In addition, the professor believes that by extending this detection system to other major sectors involved in municipal public-works projects like sidewalk paving, aqueducts and sewer systems, “it would be possible to spot the risk of collusion over many years.”

Sharing the system with municipalities

In the research project, which was financed by Canada’s Social Sciences and Humanities Research Council, Morselli and his team focused their analysis on public RFPs issued from 2002 to 2013.

Over 39 municipalities with populations of 20,000 or more have agreed to participate in the study. As a result, researchers have been able to study 6,017 RFPs that garnered proposals from 1,124 companies for sidewalk paving, aqueducts and sewer systems.

“Our next goal is to transfer our intelligence-gathering to the authorities, including the Government of Quebec, to create a system of bid and contract verification that might include all municipalities in order to unmask collusion,” Morselli said.

[Data items]

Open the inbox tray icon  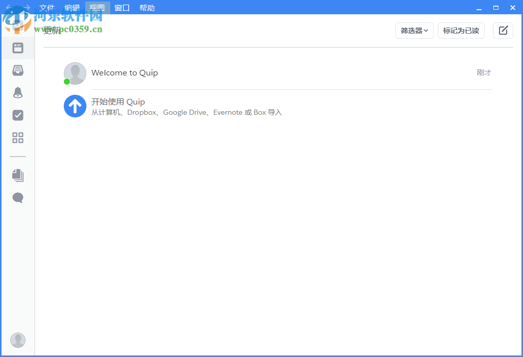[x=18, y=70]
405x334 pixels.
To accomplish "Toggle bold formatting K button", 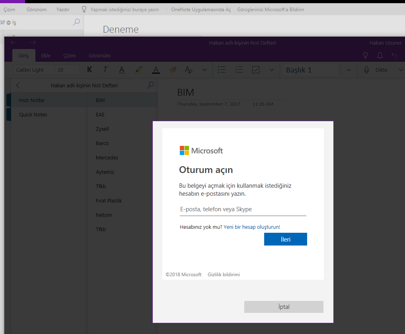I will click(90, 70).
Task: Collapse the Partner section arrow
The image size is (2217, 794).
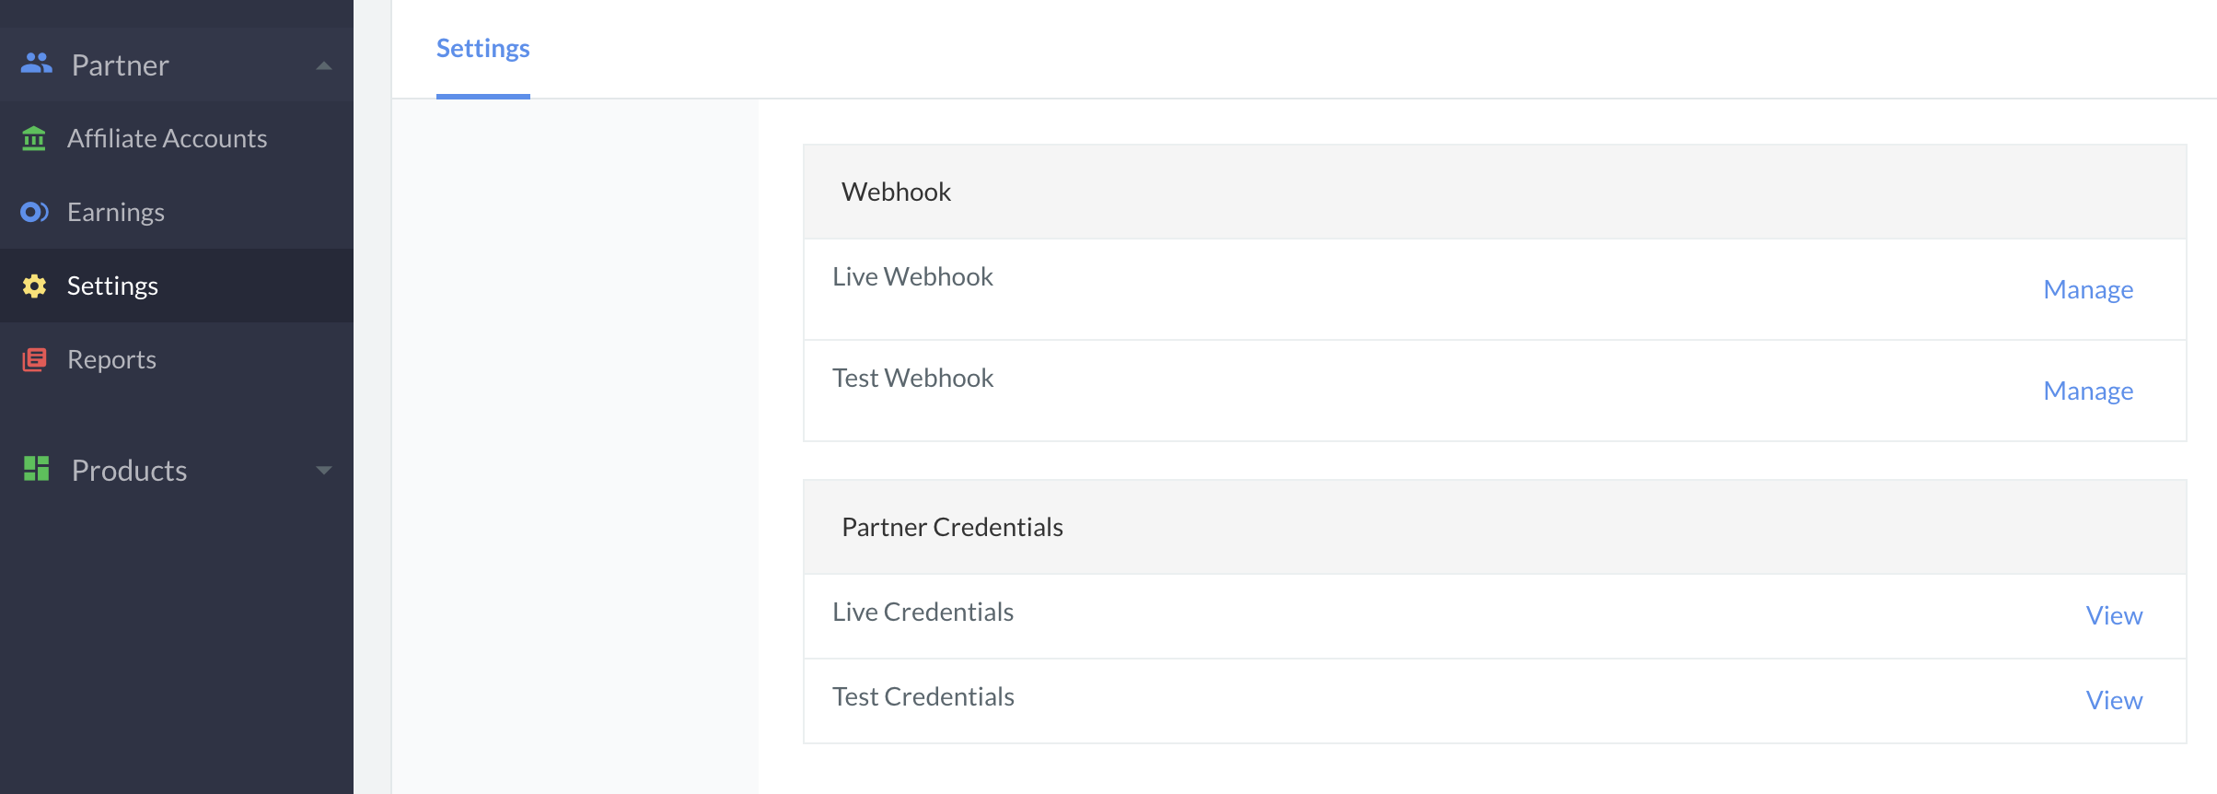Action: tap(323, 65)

GOALS:
1. Reproduce everything in the passage on detecting collusion in municipal contracts from "In addition, the" down to "2002 to 2013.".
2. Carry on the passage on detecting collusion in municipal contracts, picking up after its final sentence.

EXERCISE RESULTS:
1.
In addition, the professor believes that by extending this detection system to other major sectors involved in municipal public-works projects like sidewalk paving, aqueducts and sewer systems, “it would be possible to spot the risk of collusion over many years.”

Sharing the system with municipalities

In the research project, which was financed by Canada’s Social Sciences and Humanities Research Council, Morselli and his team focused their analysis on public RFPs issued from 2002 to 2013.

2.
The research program covers a massive amount of public information “that has been largely ignored by the province’s administrative and regulatory actors for a very long time,” the professor added.

“Impunity results from a lack of monitoring and a complex body of laws and guidelines that have nurtured criminal opportunities over the decades. You have to go back 40 years to understand how several players have profited from systemic negligence to create a deviant environment that, ultimately, was revealed only a few years ago."